Properties of high-Tc Josephson junctions with Y0.7Ca0.3Ba2Cu3O7−δ barrier layers

Abstract

We report the use of ${\mathrm{Y}}_{0.7}$ ${\mathrm{Ca}}_{0.3}$ ${\mathrm{Ba}}_2$ ${\mathrm{Cu}}_3$ ${\mathrm{O}}_{7\mathrm{-}\mathrm{\delta }}$ as an epitaxial barrier between ${\mathrm{YBa}}_2$ ${\mathrm{Cu}}_3$ ${\mathrm{O}}_{7\mathrm{-}\mathrm{\delta }}$ (YBCO) electrodes in high-${\mathit{T}}_{\mathit{c}}$ superconductor-normal-superconductor edge junctions.

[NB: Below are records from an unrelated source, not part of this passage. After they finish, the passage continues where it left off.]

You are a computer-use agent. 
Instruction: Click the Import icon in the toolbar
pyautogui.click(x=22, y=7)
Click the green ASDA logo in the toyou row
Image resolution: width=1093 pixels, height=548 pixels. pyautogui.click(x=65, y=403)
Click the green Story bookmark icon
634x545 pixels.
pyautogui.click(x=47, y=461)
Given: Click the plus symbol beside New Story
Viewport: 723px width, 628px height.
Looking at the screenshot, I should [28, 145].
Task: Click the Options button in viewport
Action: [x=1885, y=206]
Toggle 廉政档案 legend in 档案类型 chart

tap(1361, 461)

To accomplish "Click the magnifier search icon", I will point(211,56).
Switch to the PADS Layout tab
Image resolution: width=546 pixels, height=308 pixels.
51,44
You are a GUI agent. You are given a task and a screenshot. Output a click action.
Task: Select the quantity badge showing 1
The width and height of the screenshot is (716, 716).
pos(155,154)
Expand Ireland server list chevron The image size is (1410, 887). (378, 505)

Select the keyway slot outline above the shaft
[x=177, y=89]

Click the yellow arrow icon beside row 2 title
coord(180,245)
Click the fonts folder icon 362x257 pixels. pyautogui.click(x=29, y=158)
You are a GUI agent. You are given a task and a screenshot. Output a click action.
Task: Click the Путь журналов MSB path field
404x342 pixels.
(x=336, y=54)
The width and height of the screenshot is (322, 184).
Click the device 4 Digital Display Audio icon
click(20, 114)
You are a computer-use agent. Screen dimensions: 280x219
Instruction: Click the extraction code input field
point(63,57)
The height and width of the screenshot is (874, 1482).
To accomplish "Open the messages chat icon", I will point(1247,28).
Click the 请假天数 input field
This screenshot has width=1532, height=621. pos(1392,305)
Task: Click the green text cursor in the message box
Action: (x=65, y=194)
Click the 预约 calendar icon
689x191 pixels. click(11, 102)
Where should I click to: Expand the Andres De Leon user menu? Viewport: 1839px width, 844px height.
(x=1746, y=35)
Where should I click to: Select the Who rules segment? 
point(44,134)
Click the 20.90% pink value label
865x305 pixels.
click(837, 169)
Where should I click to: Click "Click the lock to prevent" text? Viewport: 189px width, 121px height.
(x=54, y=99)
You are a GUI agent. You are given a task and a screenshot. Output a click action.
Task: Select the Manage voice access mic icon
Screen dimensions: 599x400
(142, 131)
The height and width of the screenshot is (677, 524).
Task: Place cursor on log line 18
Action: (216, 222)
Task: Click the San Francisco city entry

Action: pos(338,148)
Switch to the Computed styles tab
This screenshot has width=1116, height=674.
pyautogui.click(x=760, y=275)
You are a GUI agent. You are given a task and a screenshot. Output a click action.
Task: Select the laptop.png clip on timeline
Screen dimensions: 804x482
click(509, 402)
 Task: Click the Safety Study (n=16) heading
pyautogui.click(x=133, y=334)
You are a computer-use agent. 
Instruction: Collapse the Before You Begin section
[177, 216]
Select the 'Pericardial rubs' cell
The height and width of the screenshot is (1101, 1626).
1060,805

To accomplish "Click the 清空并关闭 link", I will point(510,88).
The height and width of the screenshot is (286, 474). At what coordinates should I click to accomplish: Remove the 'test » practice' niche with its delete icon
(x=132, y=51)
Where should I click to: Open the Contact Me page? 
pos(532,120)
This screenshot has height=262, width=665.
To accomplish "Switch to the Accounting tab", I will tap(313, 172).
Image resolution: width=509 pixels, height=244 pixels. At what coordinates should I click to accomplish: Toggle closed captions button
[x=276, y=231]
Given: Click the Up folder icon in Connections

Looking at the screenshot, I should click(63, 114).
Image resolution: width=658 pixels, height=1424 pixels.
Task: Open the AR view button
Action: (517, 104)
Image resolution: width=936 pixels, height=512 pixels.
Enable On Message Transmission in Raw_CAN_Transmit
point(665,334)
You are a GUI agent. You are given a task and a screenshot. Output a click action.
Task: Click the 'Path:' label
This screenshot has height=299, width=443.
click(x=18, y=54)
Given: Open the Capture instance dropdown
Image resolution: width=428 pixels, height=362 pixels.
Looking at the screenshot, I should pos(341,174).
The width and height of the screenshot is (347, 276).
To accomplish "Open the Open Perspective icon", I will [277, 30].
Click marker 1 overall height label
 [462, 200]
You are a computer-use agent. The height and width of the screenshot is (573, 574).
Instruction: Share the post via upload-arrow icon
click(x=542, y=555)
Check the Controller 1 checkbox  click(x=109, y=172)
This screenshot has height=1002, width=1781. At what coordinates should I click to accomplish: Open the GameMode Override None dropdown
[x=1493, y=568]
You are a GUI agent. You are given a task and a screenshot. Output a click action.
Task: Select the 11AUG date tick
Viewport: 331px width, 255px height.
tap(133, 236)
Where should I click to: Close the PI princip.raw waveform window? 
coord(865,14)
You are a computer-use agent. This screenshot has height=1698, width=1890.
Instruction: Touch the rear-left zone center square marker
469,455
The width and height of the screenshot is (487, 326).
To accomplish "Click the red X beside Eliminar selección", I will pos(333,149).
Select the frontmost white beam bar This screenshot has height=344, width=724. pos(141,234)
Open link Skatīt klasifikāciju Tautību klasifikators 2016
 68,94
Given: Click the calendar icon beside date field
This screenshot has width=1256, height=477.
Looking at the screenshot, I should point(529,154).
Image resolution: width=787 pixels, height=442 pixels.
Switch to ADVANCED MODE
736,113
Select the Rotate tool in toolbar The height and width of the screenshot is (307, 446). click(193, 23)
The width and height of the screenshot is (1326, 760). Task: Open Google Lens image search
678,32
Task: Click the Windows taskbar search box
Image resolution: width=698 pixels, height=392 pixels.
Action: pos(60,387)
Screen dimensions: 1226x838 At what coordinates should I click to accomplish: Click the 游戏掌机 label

Ca-doped YBCO is an overdoped version of YBCO, and it has an excellent lattice and thermal expansion match with YBCO. We show that these junctions exhibit clean interfaces with resistances smaller than ${10}^{\mathrm{-}10}$ Ω ${\mathrm{cm}}^2$. We present the temperature dependence of the critical current density ${\mathit{J}}_{\mathit{c}}$ and the junction resistance ${\mathit{R}}_{\mathit{n}}$ for junctions with 200, 400, and 600 Å thick barriers of ${\mathrm{Y}}_{0.7}$ ${\mathrm{Ca}}_{0.3}$ ${\mathrm{Ba}}_2$ ${\mathrm{Cu}}_3$ ${\mathrm{O}}_{7\mathrm{-}\mathrm{\delta }}$. As the temperature decreases, the resistance of the junction decreases faster than the resistance calculated from the resistivity of a ${\mathrm{Y}}_{0.7}$ ${\mathrm{Ca}}_{0.3}$ ${\mathrm{Ba}}_2$ ${\mathrm{Cu}}_3$ ${\mathrm{O}}_{7\mathrm{-}\mathrm{\delta }}$ film. We analyze our data by considering various possibilities for the microstructure in the barrier region. We discuss the ideal conventional proximity effect, diffusion between the barriers and the electrodes, and doping fluctuations inside the barrier. We find that combinations of these ideas explain the observed behavior with reasonable parameters.